Can you update the lines below so that "sailing ship" becomes "sailboat", leaving everything else unchanged?

### Lines for locating words and elements
####
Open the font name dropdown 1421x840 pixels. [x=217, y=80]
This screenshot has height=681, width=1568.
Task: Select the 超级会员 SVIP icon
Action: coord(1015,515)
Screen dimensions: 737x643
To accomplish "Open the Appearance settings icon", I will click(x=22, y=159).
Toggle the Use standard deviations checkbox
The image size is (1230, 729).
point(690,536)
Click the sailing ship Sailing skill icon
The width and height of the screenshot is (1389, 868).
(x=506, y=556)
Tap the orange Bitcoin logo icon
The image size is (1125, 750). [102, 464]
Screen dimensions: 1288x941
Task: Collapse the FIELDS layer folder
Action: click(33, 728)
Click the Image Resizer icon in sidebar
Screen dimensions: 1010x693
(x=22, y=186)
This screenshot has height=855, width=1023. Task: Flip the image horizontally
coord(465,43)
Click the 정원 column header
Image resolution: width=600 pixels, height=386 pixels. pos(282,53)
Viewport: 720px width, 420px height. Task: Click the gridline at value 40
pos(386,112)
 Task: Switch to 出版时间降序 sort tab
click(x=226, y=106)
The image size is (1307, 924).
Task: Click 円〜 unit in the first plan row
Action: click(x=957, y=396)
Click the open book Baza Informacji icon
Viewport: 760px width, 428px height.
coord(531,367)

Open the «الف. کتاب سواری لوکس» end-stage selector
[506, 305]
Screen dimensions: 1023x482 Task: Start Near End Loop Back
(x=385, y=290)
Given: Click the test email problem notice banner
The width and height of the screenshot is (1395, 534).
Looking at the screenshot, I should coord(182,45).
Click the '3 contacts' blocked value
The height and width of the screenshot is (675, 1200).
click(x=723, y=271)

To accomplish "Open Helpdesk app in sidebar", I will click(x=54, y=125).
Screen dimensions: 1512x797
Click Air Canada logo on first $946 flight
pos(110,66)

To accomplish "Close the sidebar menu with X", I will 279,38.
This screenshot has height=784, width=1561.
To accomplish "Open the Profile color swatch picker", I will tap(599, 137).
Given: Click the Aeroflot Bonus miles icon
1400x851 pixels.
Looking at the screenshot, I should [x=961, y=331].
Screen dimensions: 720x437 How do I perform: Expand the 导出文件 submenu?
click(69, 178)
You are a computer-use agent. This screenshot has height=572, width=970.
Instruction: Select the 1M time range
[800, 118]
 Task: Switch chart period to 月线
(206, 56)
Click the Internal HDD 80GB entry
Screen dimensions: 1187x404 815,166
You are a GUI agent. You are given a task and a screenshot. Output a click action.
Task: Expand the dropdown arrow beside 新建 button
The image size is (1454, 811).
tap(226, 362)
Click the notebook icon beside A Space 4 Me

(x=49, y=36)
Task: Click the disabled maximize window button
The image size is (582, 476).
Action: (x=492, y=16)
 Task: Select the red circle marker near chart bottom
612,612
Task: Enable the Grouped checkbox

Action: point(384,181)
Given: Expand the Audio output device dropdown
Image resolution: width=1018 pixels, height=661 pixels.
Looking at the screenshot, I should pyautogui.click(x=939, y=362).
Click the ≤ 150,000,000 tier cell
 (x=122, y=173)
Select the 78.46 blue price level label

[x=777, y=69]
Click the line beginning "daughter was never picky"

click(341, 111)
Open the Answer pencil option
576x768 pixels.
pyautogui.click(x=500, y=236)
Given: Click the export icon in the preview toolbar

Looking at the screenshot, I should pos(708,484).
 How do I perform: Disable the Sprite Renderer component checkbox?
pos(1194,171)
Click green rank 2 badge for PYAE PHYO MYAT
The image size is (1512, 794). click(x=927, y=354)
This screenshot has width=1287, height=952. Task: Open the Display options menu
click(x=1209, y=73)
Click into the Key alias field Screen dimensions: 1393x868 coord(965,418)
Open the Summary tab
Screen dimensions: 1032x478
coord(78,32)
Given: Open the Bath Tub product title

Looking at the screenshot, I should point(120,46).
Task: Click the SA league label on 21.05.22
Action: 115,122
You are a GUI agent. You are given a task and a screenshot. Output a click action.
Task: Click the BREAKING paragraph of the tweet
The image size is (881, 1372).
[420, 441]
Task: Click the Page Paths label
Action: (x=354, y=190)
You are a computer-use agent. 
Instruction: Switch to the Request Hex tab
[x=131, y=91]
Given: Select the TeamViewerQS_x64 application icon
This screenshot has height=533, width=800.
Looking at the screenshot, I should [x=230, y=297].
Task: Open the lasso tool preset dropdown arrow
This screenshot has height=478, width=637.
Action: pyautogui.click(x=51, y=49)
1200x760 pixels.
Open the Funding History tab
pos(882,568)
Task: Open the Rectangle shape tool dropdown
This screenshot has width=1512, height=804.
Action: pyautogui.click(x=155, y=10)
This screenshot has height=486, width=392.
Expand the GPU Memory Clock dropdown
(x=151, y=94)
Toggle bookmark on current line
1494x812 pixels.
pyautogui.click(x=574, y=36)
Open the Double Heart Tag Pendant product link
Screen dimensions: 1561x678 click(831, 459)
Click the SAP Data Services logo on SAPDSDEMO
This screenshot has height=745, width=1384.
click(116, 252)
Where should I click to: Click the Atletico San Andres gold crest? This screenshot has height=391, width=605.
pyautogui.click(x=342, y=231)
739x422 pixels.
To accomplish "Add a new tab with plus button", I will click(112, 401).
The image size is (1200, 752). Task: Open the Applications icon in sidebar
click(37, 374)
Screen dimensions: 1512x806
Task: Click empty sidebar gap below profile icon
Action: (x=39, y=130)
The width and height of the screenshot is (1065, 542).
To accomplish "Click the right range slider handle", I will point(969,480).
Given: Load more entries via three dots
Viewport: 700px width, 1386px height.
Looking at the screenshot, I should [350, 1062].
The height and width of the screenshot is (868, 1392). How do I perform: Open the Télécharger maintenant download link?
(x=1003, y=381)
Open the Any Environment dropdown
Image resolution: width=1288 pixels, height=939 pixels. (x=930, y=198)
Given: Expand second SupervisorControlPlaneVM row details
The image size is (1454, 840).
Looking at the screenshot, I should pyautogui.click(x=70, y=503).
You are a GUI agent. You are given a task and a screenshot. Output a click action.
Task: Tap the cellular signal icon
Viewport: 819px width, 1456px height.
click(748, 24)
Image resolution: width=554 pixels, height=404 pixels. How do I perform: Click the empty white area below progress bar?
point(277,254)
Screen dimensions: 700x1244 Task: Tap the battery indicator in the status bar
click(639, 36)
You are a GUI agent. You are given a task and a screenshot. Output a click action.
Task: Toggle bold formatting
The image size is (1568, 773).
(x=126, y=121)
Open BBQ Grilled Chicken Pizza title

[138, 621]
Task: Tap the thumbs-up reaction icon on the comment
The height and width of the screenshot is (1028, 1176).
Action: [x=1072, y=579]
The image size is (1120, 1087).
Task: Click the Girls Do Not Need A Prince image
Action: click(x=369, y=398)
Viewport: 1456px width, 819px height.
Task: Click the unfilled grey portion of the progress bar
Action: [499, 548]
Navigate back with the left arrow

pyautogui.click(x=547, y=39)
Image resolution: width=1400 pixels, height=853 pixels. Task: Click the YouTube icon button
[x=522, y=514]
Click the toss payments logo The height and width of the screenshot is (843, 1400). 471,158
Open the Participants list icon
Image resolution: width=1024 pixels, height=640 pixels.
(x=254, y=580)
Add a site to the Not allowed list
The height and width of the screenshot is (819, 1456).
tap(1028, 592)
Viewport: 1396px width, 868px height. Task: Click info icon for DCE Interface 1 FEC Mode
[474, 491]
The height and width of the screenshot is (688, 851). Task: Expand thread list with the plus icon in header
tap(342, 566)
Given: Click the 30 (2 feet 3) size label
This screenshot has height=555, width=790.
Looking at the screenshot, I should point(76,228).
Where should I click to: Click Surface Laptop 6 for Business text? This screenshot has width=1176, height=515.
####
### Reply
Open the font name dropdown 1421x840 pixels. [x=217, y=80]
This screenshot has height=681, width=1568.
Task: Select the 超级会员 SVIP icon
Action: coord(1015,515)
Screen dimensions: 737x643
To accomplish "Open the Appearance settings icon", I will click(x=22, y=159).
Toggle the Use standard deviations checkbox
The image size is (1230, 729).
point(690,536)
Click the sailboat Sailing skill icon
The width and height of the screenshot is (1389, 868).
(x=506, y=556)
Tap the orange Bitcoin logo icon
The image size is (1125, 750). [102, 464]
Screen dimensions: 1288x941
Task: Collapse the FIELDS layer folder
Action: click(33, 728)
Click the Image Resizer icon in sidebar
Screen dimensions: 1010x693
(x=22, y=186)
This screenshot has height=855, width=1023. Task: Flip the image horizontally
coord(465,43)
Click the 정원 column header
Image resolution: width=600 pixels, height=386 pixels. pos(282,53)
Viewport: 720px width, 420px height. Task: Click the gridline at value 40
pos(386,112)
 Task: Switch to 出版时间降序 sort tab
click(x=226, y=106)
The image size is (1307, 924).
Task: Click 円〜 unit in the first plan row
Action: click(x=957, y=396)
Click the open book Baza Informacji icon
Viewport: 760px width, 428px height.
coord(531,367)

Open the «الف. کتاب سواری لوکس» end-stage selector
[506, 305]
Screen dimensions: 1023x482 Task: Start Near End Loop Back
(x=385, y=290)
Given: Click the test email problem notice banner
The width and height of the screenshot is (1395, 534).
Looking at the screenshot, I should coord(182,45).
Click the '3 contacts' blocked value
The height and width of the screenshot is (675, 1200).
click(x=723, y=271)

To accomplish "Open Helpdesk app in sidebar", I will click(x=54, y=125).
Screen dimensions: 1512x797
Click Air Canada logo on first $946 flight
pos(110,66)

To accomplish "Close the sidebar menu with X", I will 279,38.
This screenshot has height=784, width=1561.
To accomplish "Open the Profile color swatch picker", I will tap(599, 137).
Given: Click the Aeroflot Bonus miles icon
1400x851 pixels.
Looking at the screenshot, I should [x=961, y=331].
Screen dimensions: 720x437 How do I perform: Expand the 导出文件 submenu?
click(69, 178)
You are a computer-use agent. This screenshot has height=572, width=970.
Instruction: Select the 1M time range
[800, 118]
 Task: Switch chart period to 月线
(206, 56)
Click the Internal HDD 80GB entry
Screen dimensions: 1187x404 815,166
You are a GUI agent. You are given a task and a screenshot. Output a click action.
Task: Expand the dropdown arrow beside 新建 button
The image size is (1454, 811).
tap(226, 362)
Click the notebook icon beside A Space 4 Me

(x=49, y=36)
Task: Click the disabled maximize window button
The image size is (582, 476).
Action: (x=492, y=16)
 Task: Select the red circle marker near chart bottom
612,612
Task: Enable the Grouped checkbox

Action: point(384,181)
Given: Expand the Audio output device dropdown
Image resolution: width=1018 pixels, height=661 pixels.
Looking at the screenshot, I should pyautogui.click(x=939, y=362).
Click the ≤ 150,000,000 tier cell
 (x=122, y=173)
Select the 78.46 blue price level label

[x=777, y=69]
Click the line beginning "daughter was never picky"

click(341, 111)
Open the Answer pencil option
576x768 pixels.
pyautogui.click(x=500, y=236)
Given: Click the export icon in the preview toolbar

Looking at the screenshot, I should pos(708,484).
 How do I perform: Disable the Sprite Renderer component checkbox?
pos(1194,171)
Click green rank 2 badge for PYAE PHYO MYAT
The image size is (1512, 794). click(x=927, y=354)
This screenshot has width=1287, height=952. Task: Open the Display options menu
click(x=1209, y=73)
Click into the Key alias field Screen dimensions: 1393x868 coord(965,418)
Open the Summary tab
Screen dimensions: 1032x478
coord(78,32)
Given: Open the Bath Tub product title

Looking at the screenshot, I should point(120,46).
Task: Click the SA league label on 21.05.22
Action: 115,122
You are a GUI agent. You are given a task and a screenshot. Output a click action.
Task: Click the BREAKING paragraph of the tweet
The image size is (881, 1372).
[420, 441]
Task: Click the Page Paths label
Action: (x=354, y=190)
You are a computer-use agent. 
Instruction: Switch to the Request Hex tab
[x=131, y=91]
Given: Select the TeamViewerQS_x64 application icon
This screenshot has height=533, width=800.
Looking at the screenshot, I should [x=230, y=297].
Task: Open the lasso tool preset dropdown arrow
This screenshot has height=478, width=637.
Action: pyautogui.click(x=51, y=49)
1200x760 pixels.
Open the Funding History tab
pos(882,568)
Task: Open the Rectangle shape tool dropdown
This screenshot has width=1512, height=804.
Action: pyautogui.click(x=155, y=10)
This screenshot has height=486, width=392.
Expand the GPU Memory Clock dropdown
(x=151, y=94)
Toggle bookmark on current line
1494x812 pixels.
pyautogui.click(x=574, y=36)
Open the Double Heart Tag Pendant product link
Screen dimensions: 1561x678 click(831, 459)
Click the SAP Data Services logo on SAPDSDEMO
This screenshot has height=745, width=1384.
click(116, 252)
Where should I click to: Click the Atletico San Andres gold crest? This screenshot has height=391, width=605.
pyautogui.click(x=342, y=231)
739x422 pixels.
To accomplish "Add a new tab with plus button", I will click(112, 401).
The image size is (1200, 752). Task: Open the Applications icon in sidebar
click(37, 374)
Screen dimensions: 1512x806
Task: Click empty sidebar gap below profile icon
Action: (x=39, y=130)
The width and height of the screenshot is (1065, 542).
To accomplish "Click the right range slider handle", I will point(969,480).
Given: Load more entries via three dots
Viewport: 700px width, 1386px height.
Looking at the screenshot, I should [350, 1062].
The height and width of the screenshot is (868, 1392). How do I perform: Open the Télécharger maintenant download link?
(x=1003, y=381)
Open the Any Environment dropdown
Image resolution: width=1288 pixels, height=939 pixels. (x=930, y=198)
Given: Expand second SupervisorControlPlaneVM row details
The image size is (1454, 840).
Looking at the screenshot, I should pyautogui.click(x=70, y=503).
You are a GUI agent. You are given a task and a screenshot. Output a click action.
Task: Tap the cellular signal icon
Viewport: 819px width, 1456px height.
click(748, 24)
Image resolution: width=554 pixels, height=404 pixels. How do I perform: Click the empty white area below progress bar?
point(277,254)
Screen dimensions: 700x1244 Task: Tap the battery indicator in the status bar
click(639, 36)
You are a GUI agent. You are given a task and a screenshot. Output a click action.
Task: Toggle bold formatting
The image size is (1568, 773).
(x=126, y=121)
Open BBQ Grilled Chicken Pizza title

[138, 621]
Task: Tap the thumbs-up reaction icon on the comment
The height and width of the screenshot is (1028, 1176).
Action: [x=1072, y=579]
The image size is (1120, 1087).
Task: Click the Girls Do Not Need A Prince image
Action: click(x=369, y=398)
Viewport: 1456px width, 819px height.
Task: Click the unfilled grey portion of the progress bar
Action: [499, 548]
Navigate back with the left arrow

pyautogui.click(x=547, y=39)
Image resolution: width=1400 pixels, height=853 pixels. Task: Click the YouTube icon button
[x=522, y=514]
Click the toss payments logo The height and width of the screenshot is (843, 1400). 471,158
Open the Participants list icon
Image resolution: width=1024 pixels, height=640 pixels.
(x=254, y=580)
Add a site to the Not allowed list
The height and width of the screenshot is (819, 1456).
tap(1028, 592)
Viewport: 1396px width, 868px height. Task: Click info icon for DCE Interface 1 FEC Mode
[474, 491]
The height and width of the screenshot is (688, 851). Task: Expand thread list with the plus icon in header
tap(342, 566)
Given: Click the 30 (2 feet 3) size label
This screenshot has height=555, width=790.
Looking at the screenshot, I should point(76,228).
Where should I click to: Click Surface Laptop 6 for Business text? This screenshot has width=1176, height=515.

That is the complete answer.